-- Passage shown --
Segment Open

Former hostage Romi Gonen spoke publicly about the trauma she endured while held in Gaza in an interview that aired on Channel 12’s investigative program Uvda, sharing details she said she had been unable to reveal until now. Gonen said she was assaulted multiple times during her captivity, describing repeated abuse by several different men.
Gonen said the first assault occurred on the fourth day after her abduction, carried out by a man who presented himself as a doctor responsible for treating injuries she sustained during the Hamas-led October 7 attack.
“I was injured, I had no power, and I was in a situation in which I couldn’t do anything,” she said.
“He took everything from me,” she said. “Afterward, I had to continue living with him in the house.”
She said another attacker was a cameraman who filmed her for propaganda footage. Later, after being transferred to a different location, she was left alone with a man named Muhammad, who began touching her. Gonen said she told him to stop and moved to another room, but the following day he told her he would remain with her constantly. “And that’s how my ordeal in that house began,” she said.

Segment Closed

-- What you will do --
**1)** Write out everything in the report on Romi Gonen's interview from "Former hostage Romi" down to "October 7 attack.".
**2)** Carry on the report on Romi Gonen's interview, starting after its final sentence.
The data that comes next is from an unrelated source.

-- Data section --
Segment Open

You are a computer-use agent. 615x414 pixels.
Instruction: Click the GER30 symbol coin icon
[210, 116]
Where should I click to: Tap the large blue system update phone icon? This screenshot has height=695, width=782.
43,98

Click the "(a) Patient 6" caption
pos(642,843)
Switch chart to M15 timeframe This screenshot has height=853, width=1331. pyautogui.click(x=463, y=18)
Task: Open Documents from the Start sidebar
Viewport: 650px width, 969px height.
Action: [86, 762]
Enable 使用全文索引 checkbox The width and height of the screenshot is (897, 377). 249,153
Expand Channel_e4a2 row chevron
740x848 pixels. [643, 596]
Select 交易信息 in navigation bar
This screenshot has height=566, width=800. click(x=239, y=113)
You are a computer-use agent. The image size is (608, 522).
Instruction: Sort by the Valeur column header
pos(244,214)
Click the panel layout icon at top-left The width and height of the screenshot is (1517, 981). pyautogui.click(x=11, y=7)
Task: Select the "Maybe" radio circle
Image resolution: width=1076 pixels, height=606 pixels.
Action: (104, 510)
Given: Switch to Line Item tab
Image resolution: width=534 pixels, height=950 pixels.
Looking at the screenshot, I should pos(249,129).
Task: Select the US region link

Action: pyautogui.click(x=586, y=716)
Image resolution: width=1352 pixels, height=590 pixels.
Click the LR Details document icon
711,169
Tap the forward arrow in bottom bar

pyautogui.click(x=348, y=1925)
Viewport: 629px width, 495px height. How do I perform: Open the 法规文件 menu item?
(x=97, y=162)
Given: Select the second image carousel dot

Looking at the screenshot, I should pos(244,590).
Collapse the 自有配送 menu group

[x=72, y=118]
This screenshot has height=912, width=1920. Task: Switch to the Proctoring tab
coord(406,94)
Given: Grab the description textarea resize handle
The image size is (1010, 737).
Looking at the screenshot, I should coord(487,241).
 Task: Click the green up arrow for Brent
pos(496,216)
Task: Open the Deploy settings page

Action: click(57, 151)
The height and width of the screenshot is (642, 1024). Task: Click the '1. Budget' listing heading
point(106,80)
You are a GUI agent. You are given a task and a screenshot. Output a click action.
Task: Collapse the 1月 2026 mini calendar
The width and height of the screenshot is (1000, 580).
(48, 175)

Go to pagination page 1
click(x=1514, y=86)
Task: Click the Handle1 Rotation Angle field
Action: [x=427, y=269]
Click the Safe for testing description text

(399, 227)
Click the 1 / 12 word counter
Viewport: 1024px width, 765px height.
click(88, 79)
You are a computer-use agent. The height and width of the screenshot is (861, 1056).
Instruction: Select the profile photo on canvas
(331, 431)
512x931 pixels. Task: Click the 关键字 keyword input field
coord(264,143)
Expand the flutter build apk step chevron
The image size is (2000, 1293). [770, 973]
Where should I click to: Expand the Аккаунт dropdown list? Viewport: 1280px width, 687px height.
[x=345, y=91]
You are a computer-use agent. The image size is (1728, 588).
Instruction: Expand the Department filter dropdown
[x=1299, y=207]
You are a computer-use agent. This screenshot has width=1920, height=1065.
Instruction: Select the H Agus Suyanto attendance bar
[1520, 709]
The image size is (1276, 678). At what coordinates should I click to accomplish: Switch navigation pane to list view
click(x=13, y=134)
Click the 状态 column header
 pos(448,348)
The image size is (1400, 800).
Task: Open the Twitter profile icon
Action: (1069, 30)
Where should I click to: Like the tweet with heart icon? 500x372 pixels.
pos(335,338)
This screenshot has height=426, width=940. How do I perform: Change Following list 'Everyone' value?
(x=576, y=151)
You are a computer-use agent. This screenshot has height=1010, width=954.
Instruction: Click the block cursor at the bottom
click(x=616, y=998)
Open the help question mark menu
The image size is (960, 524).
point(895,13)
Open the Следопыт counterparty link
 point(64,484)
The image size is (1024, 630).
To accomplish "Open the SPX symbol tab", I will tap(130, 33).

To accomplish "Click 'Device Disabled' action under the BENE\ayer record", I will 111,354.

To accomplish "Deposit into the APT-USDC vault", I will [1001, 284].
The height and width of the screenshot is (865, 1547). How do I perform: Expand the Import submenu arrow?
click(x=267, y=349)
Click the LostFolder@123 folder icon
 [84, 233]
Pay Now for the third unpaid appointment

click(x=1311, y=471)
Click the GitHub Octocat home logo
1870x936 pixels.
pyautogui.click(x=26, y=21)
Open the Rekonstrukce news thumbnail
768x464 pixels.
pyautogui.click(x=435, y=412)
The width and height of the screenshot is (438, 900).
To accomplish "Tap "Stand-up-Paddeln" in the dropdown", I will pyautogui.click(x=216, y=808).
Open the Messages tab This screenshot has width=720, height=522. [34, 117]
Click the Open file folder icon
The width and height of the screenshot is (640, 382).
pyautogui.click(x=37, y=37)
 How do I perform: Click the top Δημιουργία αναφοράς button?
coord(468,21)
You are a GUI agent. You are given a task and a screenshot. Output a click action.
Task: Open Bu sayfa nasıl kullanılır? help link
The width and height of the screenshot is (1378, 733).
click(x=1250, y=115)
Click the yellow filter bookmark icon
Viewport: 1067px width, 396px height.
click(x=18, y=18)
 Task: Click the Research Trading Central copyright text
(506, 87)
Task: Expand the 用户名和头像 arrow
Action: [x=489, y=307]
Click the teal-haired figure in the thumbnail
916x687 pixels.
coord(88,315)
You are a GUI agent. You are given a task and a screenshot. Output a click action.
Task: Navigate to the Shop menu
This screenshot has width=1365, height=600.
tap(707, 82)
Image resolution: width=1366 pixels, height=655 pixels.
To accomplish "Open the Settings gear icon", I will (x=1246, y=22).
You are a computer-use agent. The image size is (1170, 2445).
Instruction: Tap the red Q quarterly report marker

Segment Closed

-- Numbered responses --
**1)**
Former hostage Romi Gonen spoke publicly about the trauma she endured while held in Gaza in an interview that aired on Channel 12’s investigative program Uvda, sharing details she said she had been unable to reveal until now. Gonen said she was assaulted multiple times during her captivity, describing repeated abuse by several different men.
Gonen said the first assault occurred on the fourth day after her abduction, carried out by a man who presented himself as a doctor responsible for treating injuries she sustained during the Hamas-led October 7 attack.

**2)**
According to Gonen, Muhammad and another man, Ibrahim, assaulted her repeatedly over a period of days.
“I’m sitting on the bed. Ibrahim comes and sits next to me, and harasses me. Everything happens in the room, in complete silence. I start crying insanely. Everything is quiet, and he says, ‘Be careful, if you don’t calm down, I’ll get angry.’ And that’s how the days pass: I go to the bathroom and Muhammad is with me, and he watches me… Ibrahim keeps bothering me endlessly. …It went on for 16 days… Those were by far the worst 16 days of my captivity.”
Gonen said that the most severe single assault occurred later, in another house, when a different captor followed her into the bathroom and attacked her for about half an hour.
“I remember this one moment when I looked — there was a kind of window there, a small square like a picture frame — and I looked through the window and said to myself: ‘Wow. Blue skies, birds chirping, and this is the situation I’m in right now.’ The dissonance between life outside, the beautiful, normal, clean life, and the filth and brutality and utter disgust that’s happening here inside the bathroom — It’s a moment I will never forget in my life,” she said.
She said she cried throughout the assault.
After the attack, she said she felt completely disoriented. “All that went through my head was: ‘Romi, everyone in Israel thinks you’re dead, and you’re going to be a … slave in captivity.’”
She said the man later threatened her with a weapon. “Presses a gun to my head and tells me, ‘If you tell anyone about this, I’ll kill you.’”
In the interview, Gonen also described the moments surrounding her abduction and the fear-filled phone calls she had with her mother as the attack unfolded. She said that now that all living hostages had returned, she finally felt able to disclose the full scope of what she experienced.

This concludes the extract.